Un intercapedine, utilizzata anche per ospitare i collegamenti verticali esterni, corre lungo tutto il fronte retro e “contiene” la montagna, tenendola separata dalla nuova costruzione.

Sul fronte principale, nello spazio intercluso tra i due volumi a differente copertura, si inserisce un “cannocchiale” che si apre verso il lago e che si rivela “a sorpresa” dopo aver percorso il breve corridoio di ingresso all’unità principale.

La piscina sale a quota del livello superiore, aumentando il campo visivo verso il lago, e si allontana dalle ombre portate dei volumi costruiti, rimanendo raggiungibile, da ciascuna delle due unità, in maniera autonoma e non interferente; la sua continuità con l’ampia terrazza dell’abitazione principale ne fa uno spazio di rappresentanza fruibile direttamente dalla zona soggiorno.

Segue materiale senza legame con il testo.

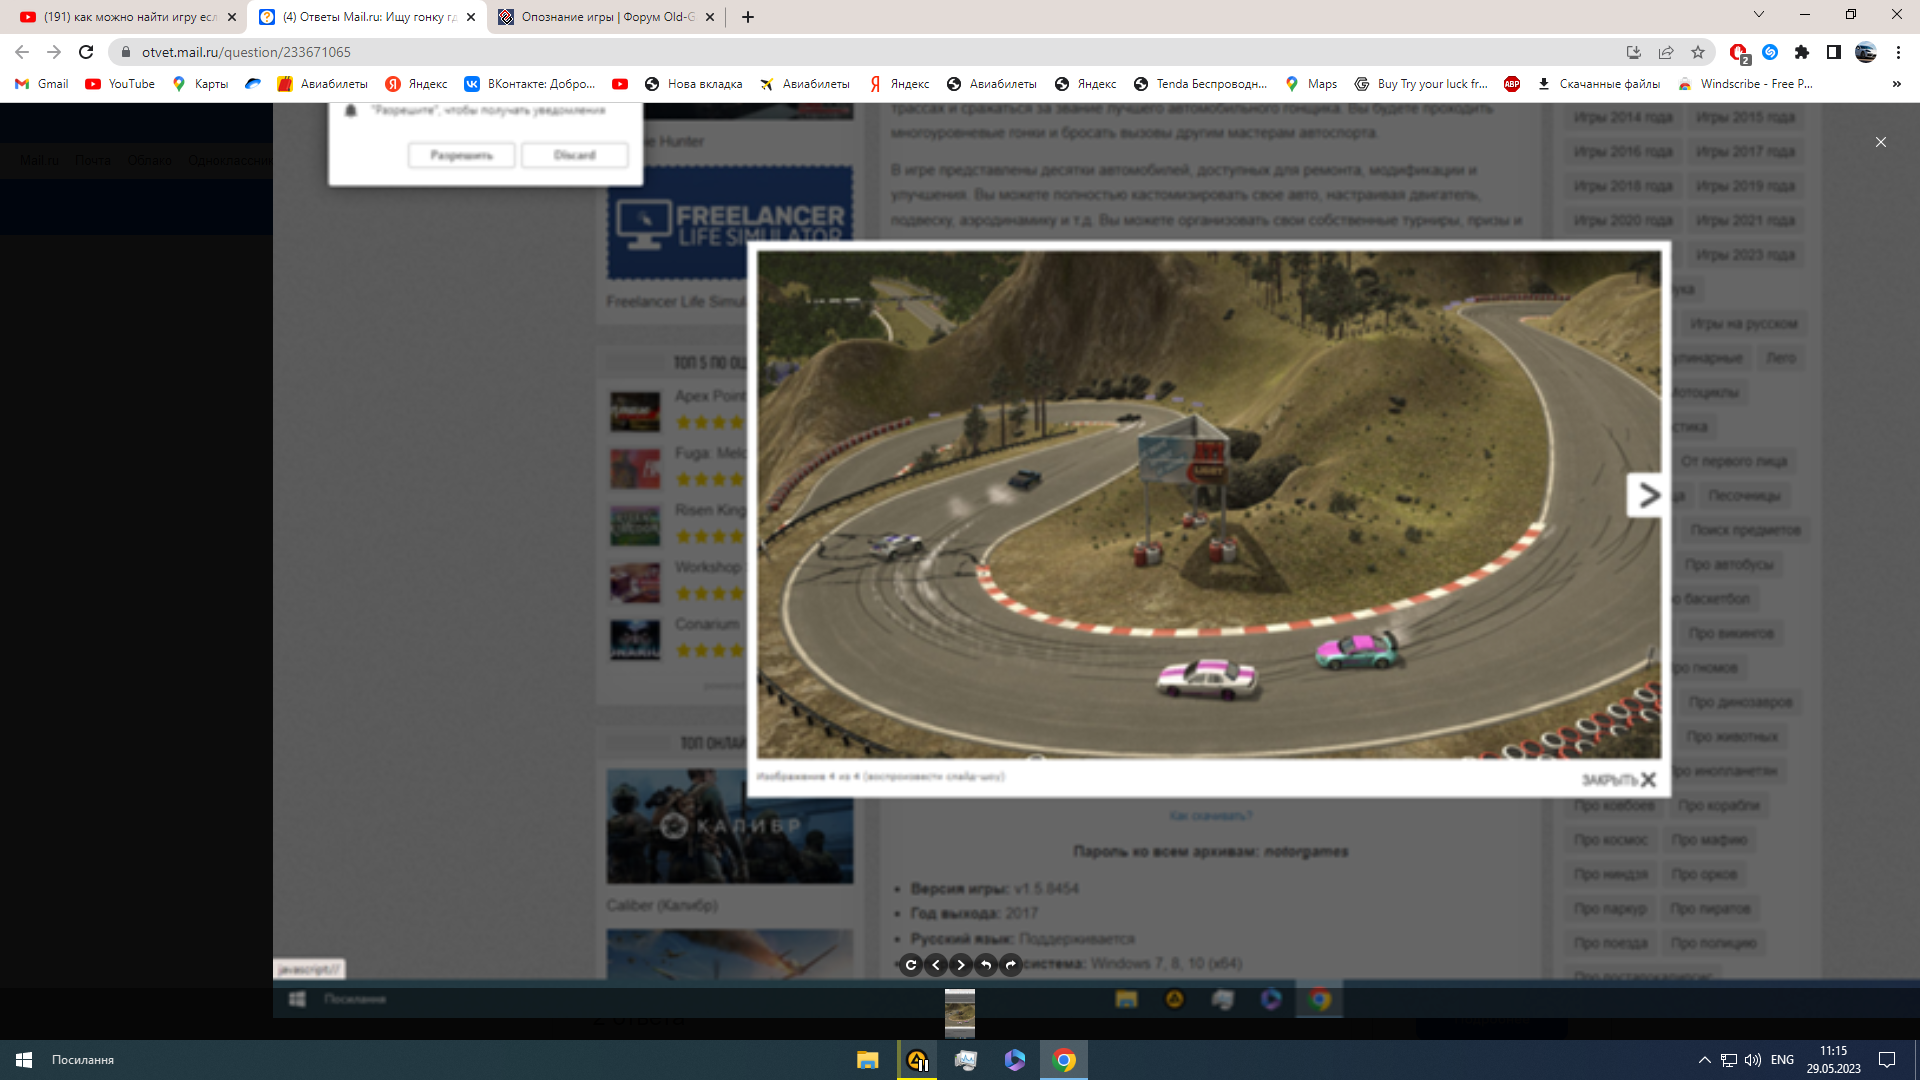Open tab search dropdown arrow

(x=1759, y=15)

Le aree esterne, più a ridosso del nuovo volume, sono state organizzate con terrazzamenti, che hanno lo scopo di addolcire l’inserimento del “costruito” nel versante del monte.

I materiali impiegati, per i rivestimenti esterni, prevedono l’uso di conci in “pietra ricostruita” (tipo GEOPIETRA) per la realizzazione dei muretti di contenimento e del rivestimento del piano inferiore, del volume coperto a terrazza; il volume coperto a falda ed il livello superiore di quello coperto a terrazza prevedono un rivestimento in gres ceramico effetto corten; mentre la copertura inclinata sarà del tipo in metallo a lastre grecate.

Il rigore geometrico e l’impiego di materiali “meno consueti” (ad eccezione dell’effetto pietra) conferiscono all’intero complesso un “look” contemporaneo, vicino ai riferimenti forniti con la documentazione di gara.

Il nuovo lay out interno ha ricollocato la cucina, inserendola in un ambito spazialmente distinto dal soggiorno, ma ampiamente comunicante con esso; la lavanderia/stireria/dispensa ha trovato collocazione dietro la cucina e direttamente aperta verso uno spazio esterno, defilato dalle zone di maggior pregio.

L’unità secondaria è stata collocata sotto la zona notte dell’unità principale, ridisegnandone la distribuzione interna; tale nuova collocazione le conferisce maggiore autonomia e percorsi non interferenti.